Brainstorm (THE BLOOD-DIMMED TIDE Book 1)
Page 20
He turned back to the swordsmen. Real or imagined? He took a step backwards and waited to see what would happen next. The three men advanced one step towards him. He backed up another step. The three matched his move. Seconds passed. The swordsmen’s faces were in shadow but their body language was clear enough. Connie had the feeling that the three were about to charge. Even so, as he tensed for a fight, he thought ─ an ironic thought ─ that it would have been a lot easier to deal with orderlies than this hallucinatory trio.
The rush came at the end of this thought. The swordsmen yelled their warrior’s cry and jumped over the fire. He retreated. Then he spun around ─ from instinct not from any worked-out plan. Grabbed one of the men on the ground, hurling him into the onrushing charge.
The man struck the three broadside with such force that they all crashed to the ground. The thrown man rolled into the fire and began yelling. The attackers slowly tried to stand up. Connie stared at the scene. Never once questioning how he had had the strength to hurl the man. Or why, with his own warrior’s cry, he now rushed the attackers when retreat would have been the logical choice.

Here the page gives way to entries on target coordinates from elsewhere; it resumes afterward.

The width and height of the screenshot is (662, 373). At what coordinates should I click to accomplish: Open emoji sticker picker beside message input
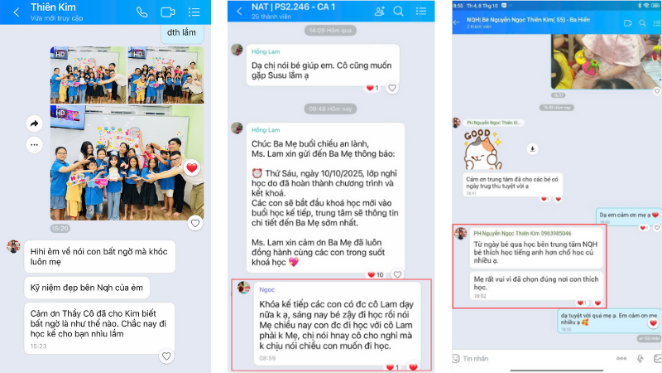457,359
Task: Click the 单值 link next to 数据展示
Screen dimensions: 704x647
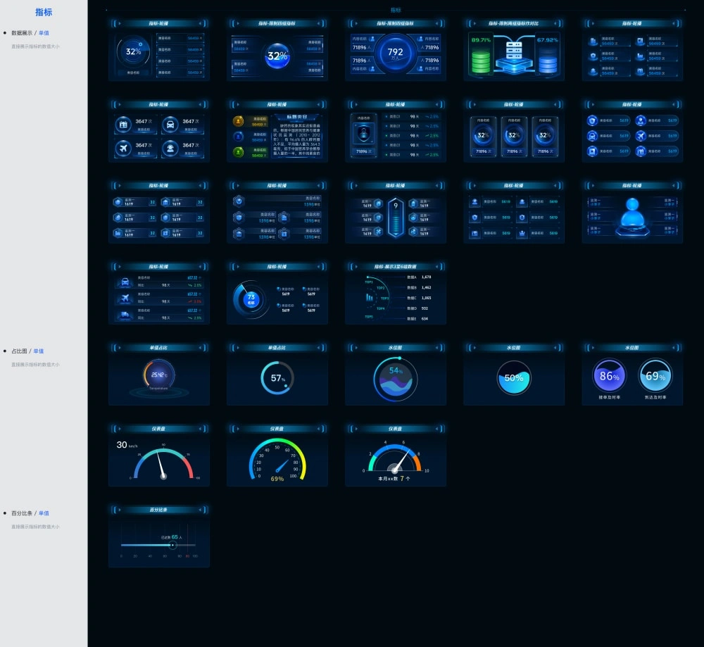Action: [44, 33]
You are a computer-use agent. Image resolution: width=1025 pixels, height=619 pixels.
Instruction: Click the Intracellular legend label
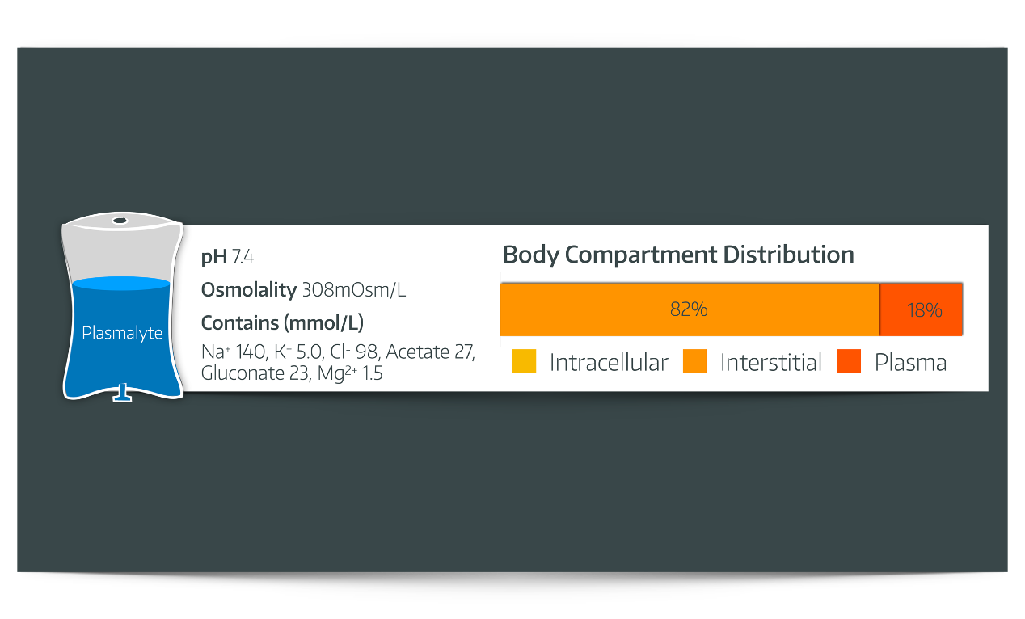coord(609,362)
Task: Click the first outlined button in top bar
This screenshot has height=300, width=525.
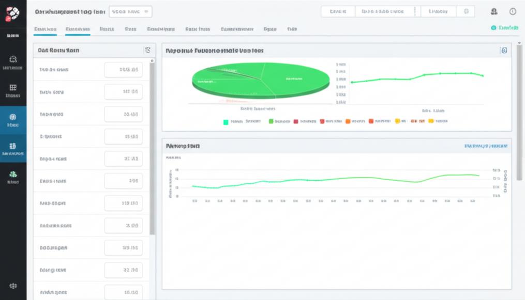Action: pos(337,11)
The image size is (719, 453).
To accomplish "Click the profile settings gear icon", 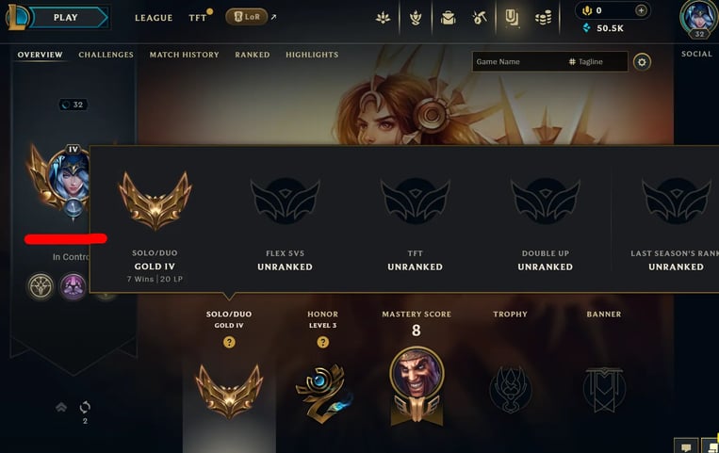I will pyautogui.click(x=642, y=62).
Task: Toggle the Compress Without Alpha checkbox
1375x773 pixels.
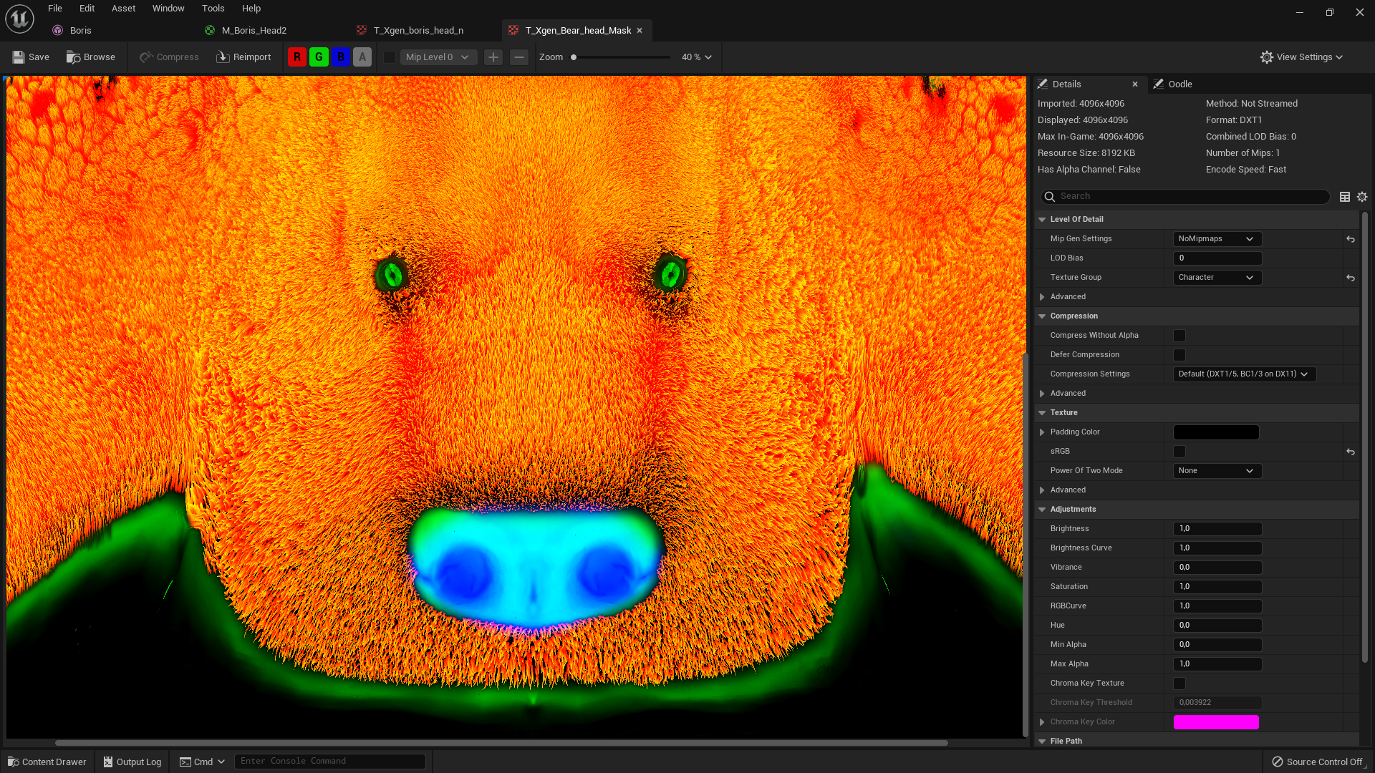Action: coord(1179,335)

He just did it. Meeting the only one of the trio who was now on his feet by sidestepping his thrusting sword and grabbing his neck. Connie’s fingers tightened about the man’s throat. He and the man fell to the ground. They struggled. The man gasped for breath. Connie gripped the man’s neck and seemed determined to crush his windpipe. He was possessed by instinct to survive. Not by anything rational.
He would have done so. Broken the man’s neck except for a sudden burning sensation in his thigh. One of the other swordsmen had gotten to his feet and had jabbed Connie with his sword. If Connie and the man in his grasp hadn’t been rolling on the ground, the sword would have entered Connie’s back. Reality or dream ─ the result wouldn’t have been good.

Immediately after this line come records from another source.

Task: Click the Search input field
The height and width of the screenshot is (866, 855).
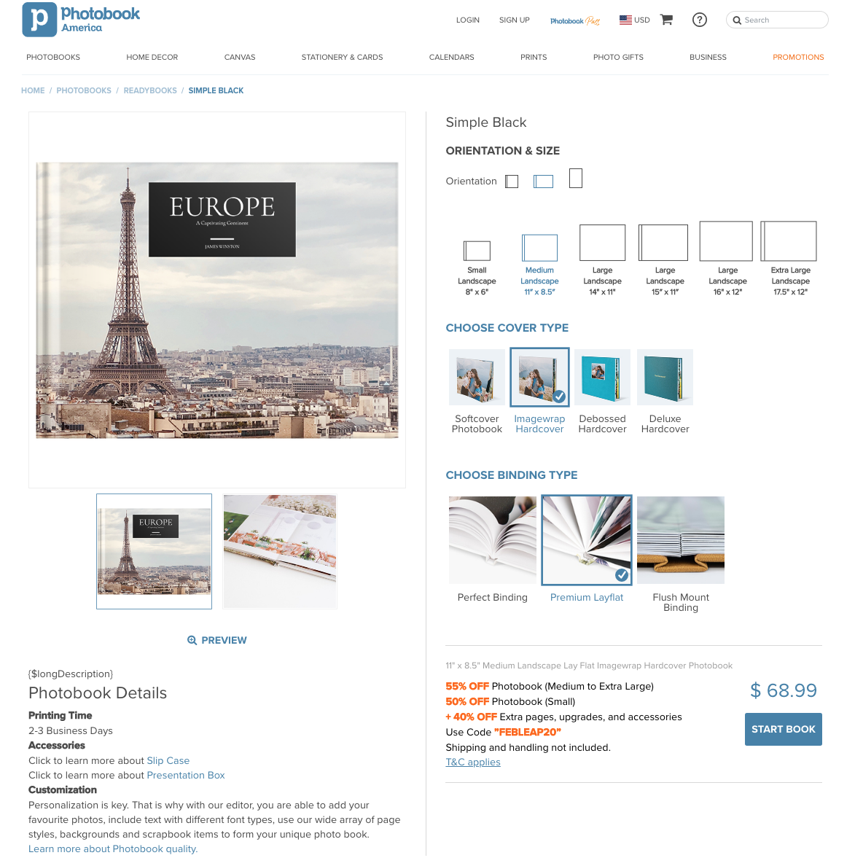Action: [777, 20]
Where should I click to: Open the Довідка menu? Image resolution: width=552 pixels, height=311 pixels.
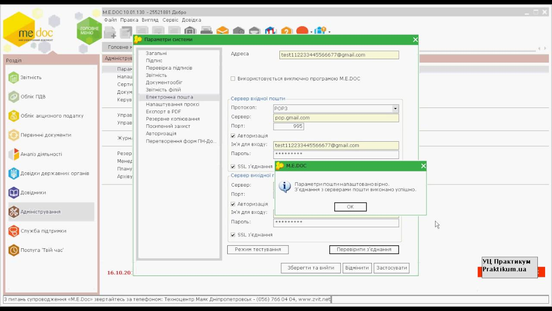191,20
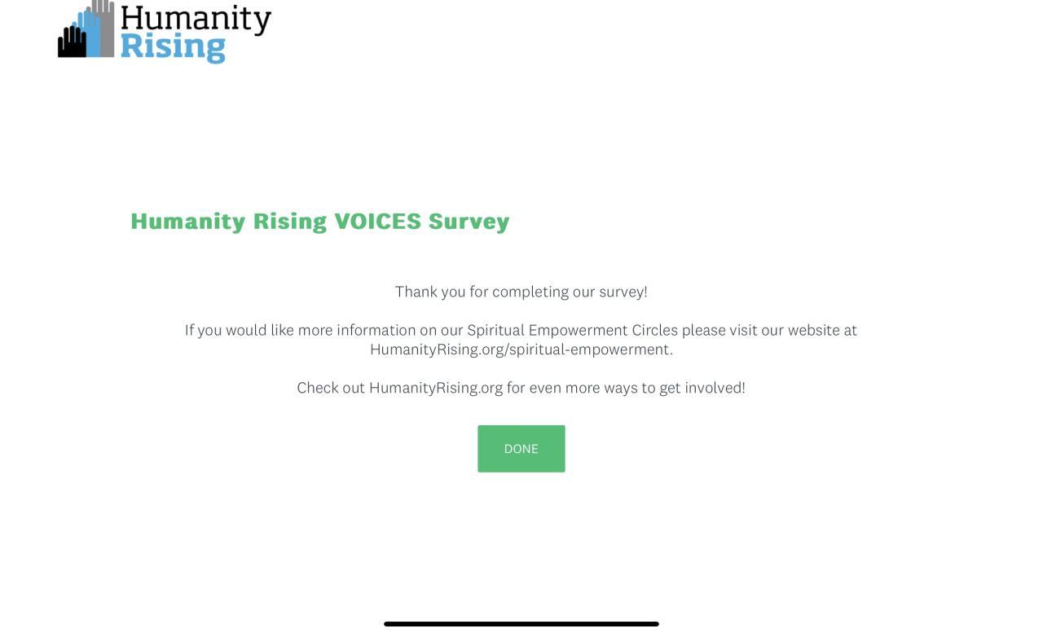This screenshot has height=633, width=1043.
Task: Click the black hand in the logo
Action: (72, 43)
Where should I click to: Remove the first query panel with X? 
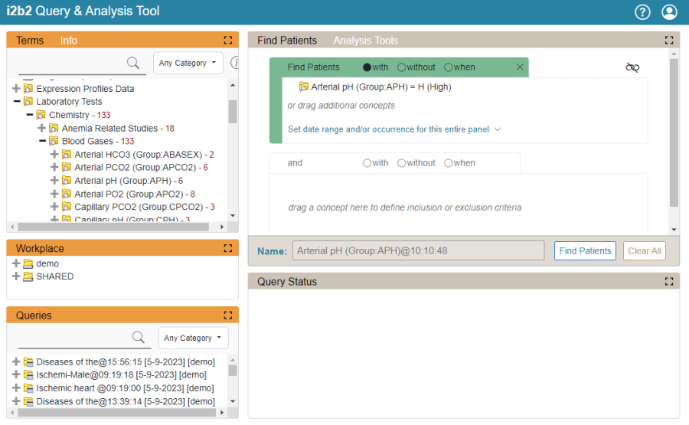pyautogui.click(x=520, y=67)
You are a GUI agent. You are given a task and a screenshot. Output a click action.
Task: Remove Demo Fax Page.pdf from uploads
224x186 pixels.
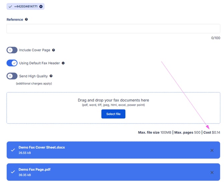(212, 172)
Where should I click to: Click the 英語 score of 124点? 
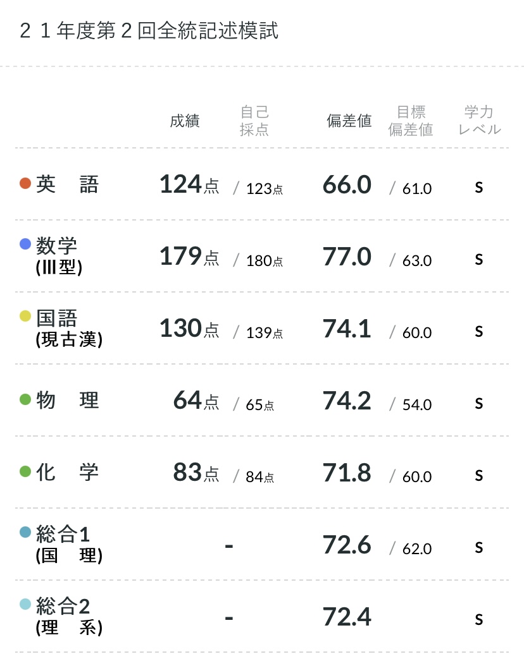click(x=189, y=185)
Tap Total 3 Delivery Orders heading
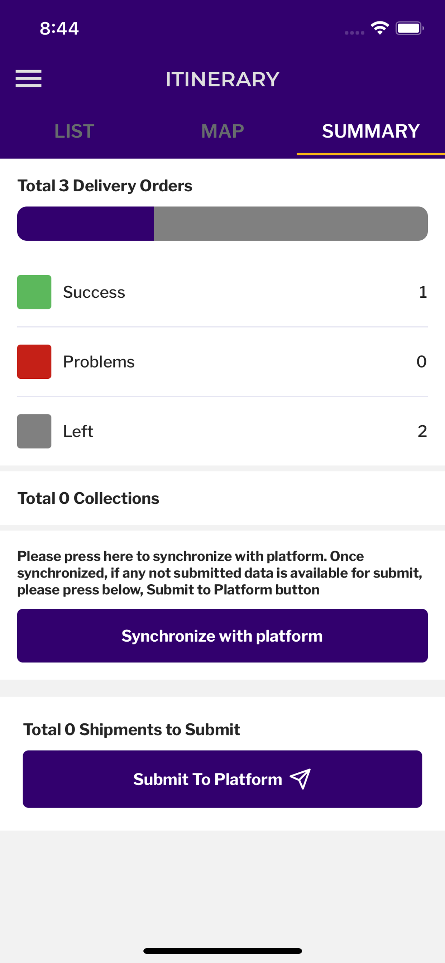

But the blade had struck deep enough to make Connie release his hold. Still, thinking like a warrior and not the Eureka man that he was, he twisted off the man under him just as another sword thrust came his way. This time it struck the man on the ground. While both the injured man and the swordsman contemplated this unintended wound, Connie leapt to his feet. He grabbed the swordsman free hand and twisted it until the bones cracked. With a shriek, the man collapsed in writhing pain.
By this time, the last swordsman had gotten to his feet. He and Connie eyed each other carefully. Neither paid any attention to the four others on the ground. Each in various states of pain. That’s why Connie didn’t see the hand of one of the men on the ground reach for his foot. It turned awkwardly just as the swordsman brought down his sword on Connie’s shoulder. Instinctively, Connie raised an arm to block the blow. The arm with the cast. When the blade struck the cast, it split it open, but not Connie’s arm.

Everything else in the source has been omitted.